First, blockchain is still a young technology and we are likely to continue to see both adoption fury and fast failures. The investment interest in blockchain will continue to spur new startups, with US$160 million of VC funds being pumped into the technology and 56 new initiatives by traditional companies announced in Q1 2016 (Source: CoinDesk). And many of these startups and initiatives must stand the test of time.

Second, regulation on certain blockchain applications — specifically financial or payment applications involving blockchain and/or cryptocurrencies or virtual currencies is still ambiguous and is likely to evolve over time as governments and institutions grapple with legal implications. Several countries have banned cryptocurrencies including: Bolivia, Ecuador, Iran, and Russia. Other countries have passed laws regulating bitcoin. In the US, New York has regulation for virtual currencies — called BitLicense. North Carolina passed a law supporting virtual currency. Other states have drafted similar bills. One overarching compliance affecting some non-profit and social enterprise donations and grants is KYC-AML (Know Your Customer — Anti-Money Laundering), which becomes problematic with certain virtual currency payments.

US institutes such as the Securities and Exchange Commission have been looking into whether distributed ledgers systems can be used for financial instruments and what regulation might be needed.

US courts have little precedence —in June 2016, The State of Florida vs Espinosa set precedence rejecting the view that bitcoin is a form of money. This sets a contrast to Florida’s regulator that suggests one must have a license to use currency or payment instruments for certain amounts of transactions. More recently – September 2016, The US vs Murgio, a US Federal judge ruled that bitcoin is money. Regulations will continue to evolve.

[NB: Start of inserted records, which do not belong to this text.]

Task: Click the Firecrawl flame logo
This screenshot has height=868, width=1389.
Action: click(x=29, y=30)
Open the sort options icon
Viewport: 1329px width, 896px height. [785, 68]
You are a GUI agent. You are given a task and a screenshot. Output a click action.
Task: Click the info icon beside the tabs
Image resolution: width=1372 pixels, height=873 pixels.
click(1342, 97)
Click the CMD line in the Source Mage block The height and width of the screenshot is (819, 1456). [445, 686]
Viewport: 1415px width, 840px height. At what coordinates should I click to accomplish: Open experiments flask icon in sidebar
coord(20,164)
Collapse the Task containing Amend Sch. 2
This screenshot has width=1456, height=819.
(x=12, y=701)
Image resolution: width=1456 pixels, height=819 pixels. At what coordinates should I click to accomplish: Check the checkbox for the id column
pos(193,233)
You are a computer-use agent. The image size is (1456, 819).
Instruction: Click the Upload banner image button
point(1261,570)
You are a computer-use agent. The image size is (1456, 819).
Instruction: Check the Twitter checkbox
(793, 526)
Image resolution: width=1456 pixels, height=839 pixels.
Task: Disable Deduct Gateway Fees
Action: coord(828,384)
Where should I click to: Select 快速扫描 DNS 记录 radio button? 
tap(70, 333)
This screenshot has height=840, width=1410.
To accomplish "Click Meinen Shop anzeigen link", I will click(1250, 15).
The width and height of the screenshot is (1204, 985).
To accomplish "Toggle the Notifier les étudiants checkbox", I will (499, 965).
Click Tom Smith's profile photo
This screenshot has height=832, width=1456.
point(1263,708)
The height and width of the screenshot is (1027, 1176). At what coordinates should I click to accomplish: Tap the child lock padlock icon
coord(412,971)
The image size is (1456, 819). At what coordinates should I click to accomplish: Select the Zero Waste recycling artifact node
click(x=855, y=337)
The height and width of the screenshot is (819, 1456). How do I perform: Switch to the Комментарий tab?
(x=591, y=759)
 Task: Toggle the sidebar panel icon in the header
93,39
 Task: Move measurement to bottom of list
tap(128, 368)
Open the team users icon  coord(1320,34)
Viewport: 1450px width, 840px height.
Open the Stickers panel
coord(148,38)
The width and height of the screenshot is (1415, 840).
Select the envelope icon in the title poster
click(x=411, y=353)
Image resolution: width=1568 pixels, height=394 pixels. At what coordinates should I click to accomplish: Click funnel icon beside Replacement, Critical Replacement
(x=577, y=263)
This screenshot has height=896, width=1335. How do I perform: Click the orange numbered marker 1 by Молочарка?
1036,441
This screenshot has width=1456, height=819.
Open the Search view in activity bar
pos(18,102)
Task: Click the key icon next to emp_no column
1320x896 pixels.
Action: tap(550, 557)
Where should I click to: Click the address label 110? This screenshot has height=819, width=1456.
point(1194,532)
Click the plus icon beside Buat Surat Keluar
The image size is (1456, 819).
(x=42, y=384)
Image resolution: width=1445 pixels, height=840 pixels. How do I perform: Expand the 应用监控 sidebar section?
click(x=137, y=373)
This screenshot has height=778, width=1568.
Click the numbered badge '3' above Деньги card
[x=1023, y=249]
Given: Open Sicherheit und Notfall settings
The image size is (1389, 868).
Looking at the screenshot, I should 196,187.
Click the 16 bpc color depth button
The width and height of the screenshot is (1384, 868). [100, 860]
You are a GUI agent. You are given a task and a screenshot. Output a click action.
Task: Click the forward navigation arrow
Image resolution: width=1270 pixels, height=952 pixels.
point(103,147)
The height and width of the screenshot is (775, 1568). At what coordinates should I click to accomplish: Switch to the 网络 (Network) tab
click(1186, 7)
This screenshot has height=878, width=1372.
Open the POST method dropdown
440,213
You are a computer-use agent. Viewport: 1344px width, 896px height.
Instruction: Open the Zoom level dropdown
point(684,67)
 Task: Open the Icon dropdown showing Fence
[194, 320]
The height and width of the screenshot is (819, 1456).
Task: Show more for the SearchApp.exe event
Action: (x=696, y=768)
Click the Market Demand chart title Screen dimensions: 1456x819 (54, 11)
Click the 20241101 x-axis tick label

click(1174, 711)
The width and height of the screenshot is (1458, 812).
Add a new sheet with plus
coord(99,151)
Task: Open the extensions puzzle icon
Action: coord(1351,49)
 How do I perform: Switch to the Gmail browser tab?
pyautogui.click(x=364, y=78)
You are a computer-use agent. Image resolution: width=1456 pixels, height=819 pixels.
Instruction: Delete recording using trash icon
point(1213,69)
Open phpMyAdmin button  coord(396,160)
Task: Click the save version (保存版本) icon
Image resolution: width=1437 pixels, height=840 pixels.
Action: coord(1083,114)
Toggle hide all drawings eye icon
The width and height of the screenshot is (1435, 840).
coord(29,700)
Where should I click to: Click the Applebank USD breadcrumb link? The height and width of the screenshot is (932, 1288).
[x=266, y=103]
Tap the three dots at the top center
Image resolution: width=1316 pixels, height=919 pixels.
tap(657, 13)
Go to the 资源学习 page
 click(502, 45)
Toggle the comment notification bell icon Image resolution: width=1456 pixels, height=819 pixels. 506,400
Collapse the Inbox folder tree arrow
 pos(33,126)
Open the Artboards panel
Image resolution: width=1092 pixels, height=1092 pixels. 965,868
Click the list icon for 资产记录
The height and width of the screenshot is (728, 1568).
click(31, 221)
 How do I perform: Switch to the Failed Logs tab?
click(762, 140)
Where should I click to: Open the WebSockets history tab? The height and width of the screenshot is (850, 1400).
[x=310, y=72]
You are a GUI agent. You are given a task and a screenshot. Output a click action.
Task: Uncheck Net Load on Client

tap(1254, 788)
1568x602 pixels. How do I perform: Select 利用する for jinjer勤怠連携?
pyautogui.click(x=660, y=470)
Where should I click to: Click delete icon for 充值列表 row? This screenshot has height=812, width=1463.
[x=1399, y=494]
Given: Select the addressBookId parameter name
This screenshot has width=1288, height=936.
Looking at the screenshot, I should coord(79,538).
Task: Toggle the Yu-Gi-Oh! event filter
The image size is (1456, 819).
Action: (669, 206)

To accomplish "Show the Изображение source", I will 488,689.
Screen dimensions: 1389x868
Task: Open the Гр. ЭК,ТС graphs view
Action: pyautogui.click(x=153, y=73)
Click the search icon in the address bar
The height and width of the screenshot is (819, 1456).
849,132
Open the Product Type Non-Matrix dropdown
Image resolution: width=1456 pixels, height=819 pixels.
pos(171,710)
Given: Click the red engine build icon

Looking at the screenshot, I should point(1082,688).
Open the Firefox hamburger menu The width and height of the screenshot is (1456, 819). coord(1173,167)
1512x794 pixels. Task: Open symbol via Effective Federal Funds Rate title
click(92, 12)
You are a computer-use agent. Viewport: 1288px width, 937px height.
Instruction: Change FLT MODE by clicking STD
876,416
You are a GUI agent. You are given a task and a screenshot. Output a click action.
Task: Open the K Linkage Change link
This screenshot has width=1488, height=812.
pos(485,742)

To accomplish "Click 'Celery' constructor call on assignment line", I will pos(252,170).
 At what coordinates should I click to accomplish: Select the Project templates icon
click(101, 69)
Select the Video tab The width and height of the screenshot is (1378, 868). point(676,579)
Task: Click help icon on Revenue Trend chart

Third, credibility has become murky at best with many participants racing in to raise money and claim expertise with particular blockchain technology. There are few certifying bodies, insufficient formalized training, and business continuity ranges between 0.5–4 years.

Decentralization

By design, the blockchain has no central authority. There is no service or organization to call to help fix a transaction error, like there is with a traditional financial service (i.e. request stop payment). An error or misstep could have significant consequences — like the recent DAO attack where an attacker drained the funds from the DAO into his or her account.

Conclusion

Blockchain technology is young and evolving. We will discover new types of ledgers, consensus methods, functionalities, and applications in the coming months. We are already beginning to see early applications to the social sector such as donation platforms, organizational accountability and transparency tools, supply-chain provenance, and aid disbursement. Interested socially-focused organizations should be aware that this technology introduces new complexities and with it risks and regulatory uncertainty.